ENHANCING GABAERGIC TRANSMISSION REVERSES THE AVERSIVE STATE IN RATS INDUCED BY ELECTRICAL-STIMULATION OF THE PERIAQUEDUCTAL GREY REGION

In a proposed rat model for anxiety (electrical stimulation of the periaqueductal gray region), progabide (a GABA agonist) and diazepam increased both the latency to escape to a safe compartment and the amount of current needed to induce the escape response (escape threshold). The effects of progabide and diazepam were greater than additive in their actions on the escape response as when given in normally subliminal doses, the combination exerted a marked antiaversive effect. These actions of the drugs alone or in combination could not be explained by nonspecific motor effects.
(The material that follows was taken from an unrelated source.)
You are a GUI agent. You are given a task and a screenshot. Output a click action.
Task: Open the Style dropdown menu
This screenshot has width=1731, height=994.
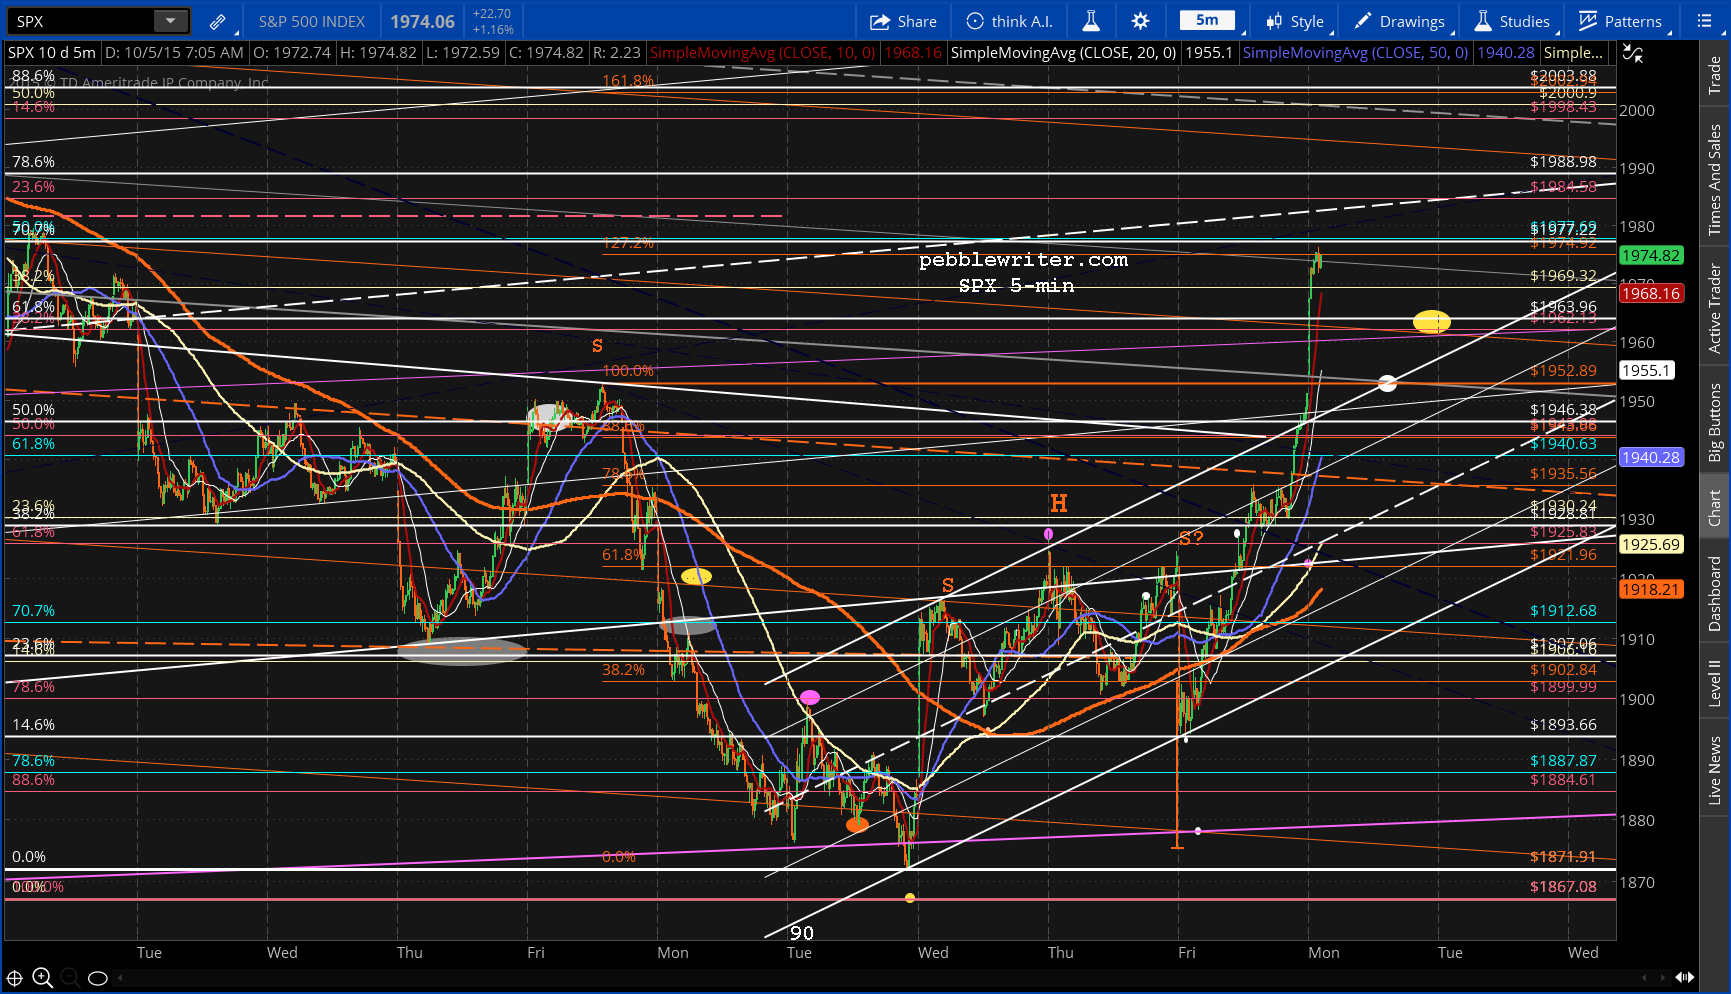click(1295, 21)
Blockade of GABA receptors by bicuculline greatly reduced or abolished the action of progabide and diazepam (single administration). Sodium valporate, which indirectly augments GABAergic transmission, also increased the escape latency and escape threshold, diphenylhydantoin accentuated the aversive effects of stimulation of the periaqueductal gray. Haloperidol increased the escape latency and threshold but not other signs of distress following central stimulation (vocalization, jumping) which were effectively blocked by progabide and diazepam. The action of haloperidol was completely explicable by an interference with motor mechanisms. GABA agonists have an antiaversive action in this proposed rat model for anxiety, and GABA receptors may have partially mediate the actions of benzodiazepines in this model.